About 40 people, including a dozen kids from Grades 1 to 5, joined a picket line outside the York Region District School Board offices in Aurora, spokeswoman Christine Marrin said.
Parents are concerned that Wi-Fi could be exposing their children to radiation six hours a day, five days a week, for 40 weeks of the year, she said.
"There have been no studies on children to determine whether that level of exposure for that length of time is safe," said Marrin.
Earlier this year, the World Health Organization warned about a possible link between radiation from wireless devices such as cellphones and cancer.
Some believe wireless access to the Internet could pose similar risks. But while Health Canada cautioned parents to limit the use of cellphones by children, it said that based on scientific evidence, low-level exposure to Wi-Fi is not dangerous.
Marrin says it's too early to make that determination.
"This is the first generation of children that has been in that particular learning environment, so how Health Canada can say that it's safe is really quite a mystery to us," she said.
The Ontario government said in June it would examine the WHO warning but wouldn't take any immediate action to require warnings on wireless devices. The legislative buildings in Toronto will themselves soon have Wi-Fi.
Ontario Education Minister Laurel Broten says it's up to school boards in the province to make decisions about whether to use Wi-Fi or not.
"The best available information clearly indicates at this point in time that it is safe," said Broten.

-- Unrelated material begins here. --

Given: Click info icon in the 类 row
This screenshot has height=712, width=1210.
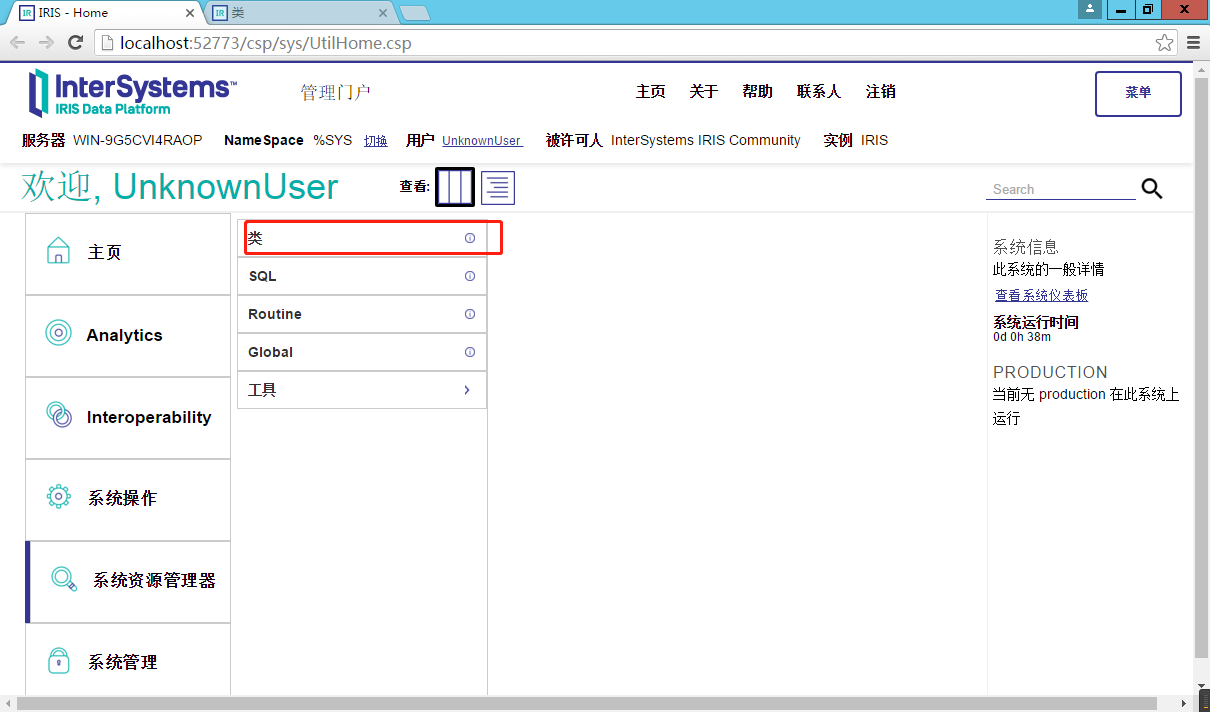Looking at the screenshot, I should (470, 238).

"I am not a scientist but I can tell you it is important to us that our schools are safe and we believe that school boards each and every day make decisions to make sure that kids are safe in their schools."

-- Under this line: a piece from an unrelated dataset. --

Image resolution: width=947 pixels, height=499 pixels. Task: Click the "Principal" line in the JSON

NDP Leader Andrea Horwath says she realizes many parents are concerned about the issue.
"It's worth keeping an eye on," she said.
Some Canadian private schools and at least one public school board in British Columbia have removed or strictly limited Wi-Fi due to safety concerns. But York Region and many other public school boards across Canada continue to use it.
"They are very firm in their position, they are standing behind Health Canada's assertion that Wi-Fi is safe for children. Of course, we disagree," said Marrin, adding the concerned parents have been asking for a face-to-face meeting with the York board.